Trump membangun banyak dukungan di Indiana, Kentucky, Georgia, dan North Carolina. Di daerah pedesaan Pennsylvania, misalnya, tren umum saat suara dihitung adalah bahwa Trump mampu meningkatkan jumlah pemilih dan meningkatkan margin dukungannya di daerah inti Partai Republik.
Selain itu dukungan Demokrat di antara pemilih kulit berwarna, khususnya orang Latin, terus terkikis.
Jajak pendapat pra-pilpres menunjukkan Trump berada di jalur yang tepat untuk mendapat dukungan dari pemilih nonkulit putih. Terlihat beberapa perubahan dramatis dari tempat-tempat dengan populasi Amerika Latin yang besar.
Contoh yang paling jelas adalah Florida. Negara bagian itu bergerak ke arah yang jelas-jelas Republik demikian pula para pemilih Latinnya.
Daerah Miami-Dade, yang dulunya merupakan daerah Demokrat yang dapat diandalkan dengan populasi Kuba Amerika yang besar, beralih ke Trump dengan selisih dua digit.
Alasan lain adalah publik AS ternyata belum siap untuk menerima pemimpin perempuan. Bahkan hal itu disuarakan kalangan kaum hawa. Penyebabnya, AS menghadapi banyak tantangan, bukan hanya di dalam tapi juga terkait kebijakan luar negeri.

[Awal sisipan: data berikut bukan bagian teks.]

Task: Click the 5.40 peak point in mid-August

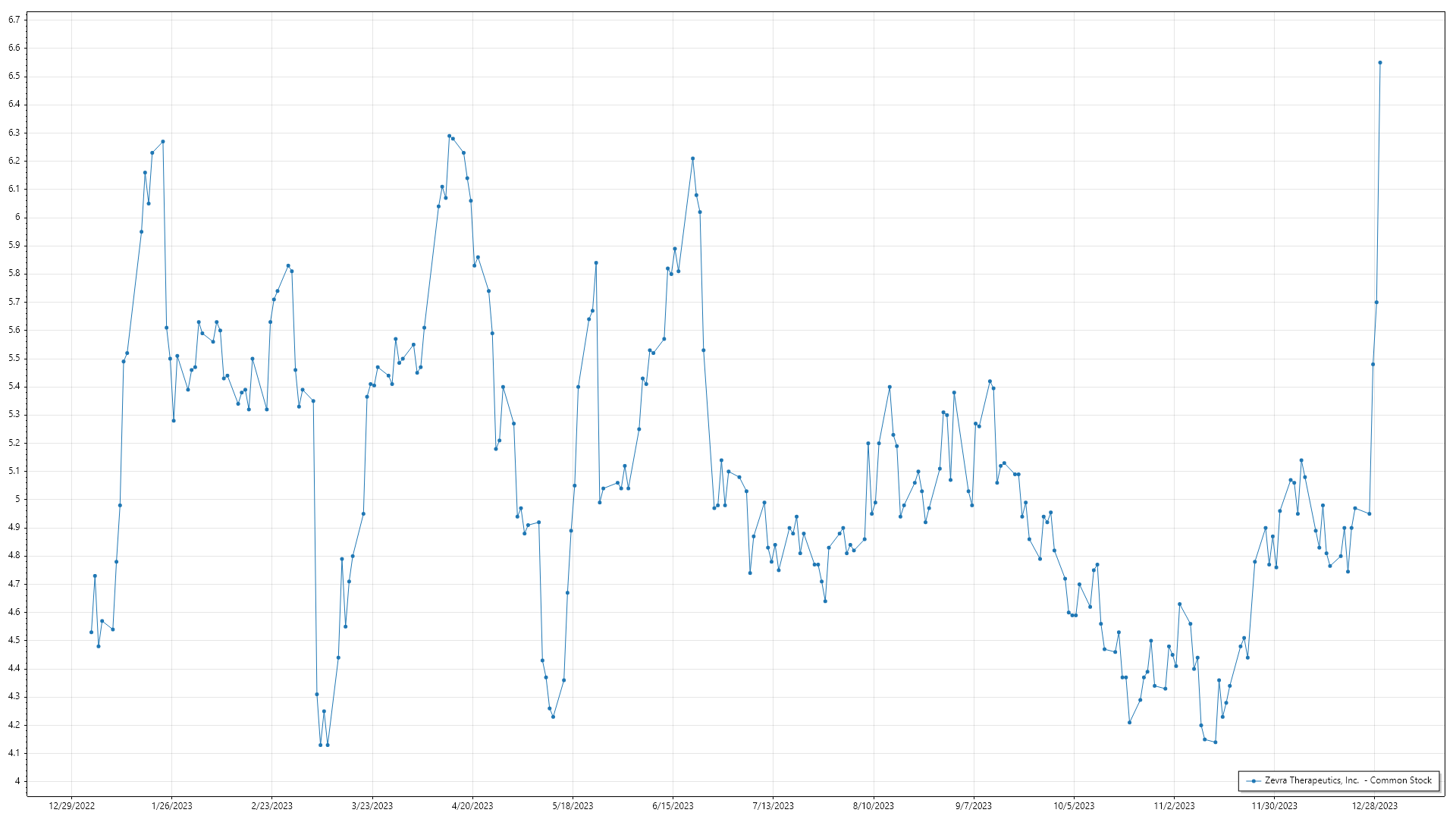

Isu gender tampaknya bukan menjadi motivasi seorang perempuan memilih presiden. Mereka lebih menilai dari kapasitas, bukan sekadar sesama jenis kelamin.
Menurut VoteCast, hanya sekitar 1 dari 10 pemilih yang mendukung Harris karena faktor gender. Sementara sekitar seperempatnya menilai calon presiden perempuan sebagai salah satu pendorong penting, namun bukan yang utama. Sekitar 4 dari 10 perempuan menilai gender bukan faktor utama.
Perempuan yang mendukung Trump dalam pilpres AS, Katherine Mickelson, mengatakan kepada Al Jazeera, persaingan menuju Gedung Putih tak didasarkan atas gender semata, namun faktor lain yang lebih besar. Menurut mahasiswi berusia 20 tahun asal Dakota Selatan itu dia memilih presiden karena kapasitasnya dalam nilai dan isu seperti bagaimana menangani permasalan ekonomi.
"Meskipun saya kira banyak perempuan ingin melihat presiden perempuan, termasuk saya, kita tidak akan begitu saja memilih seorang perempuan," ujarnya.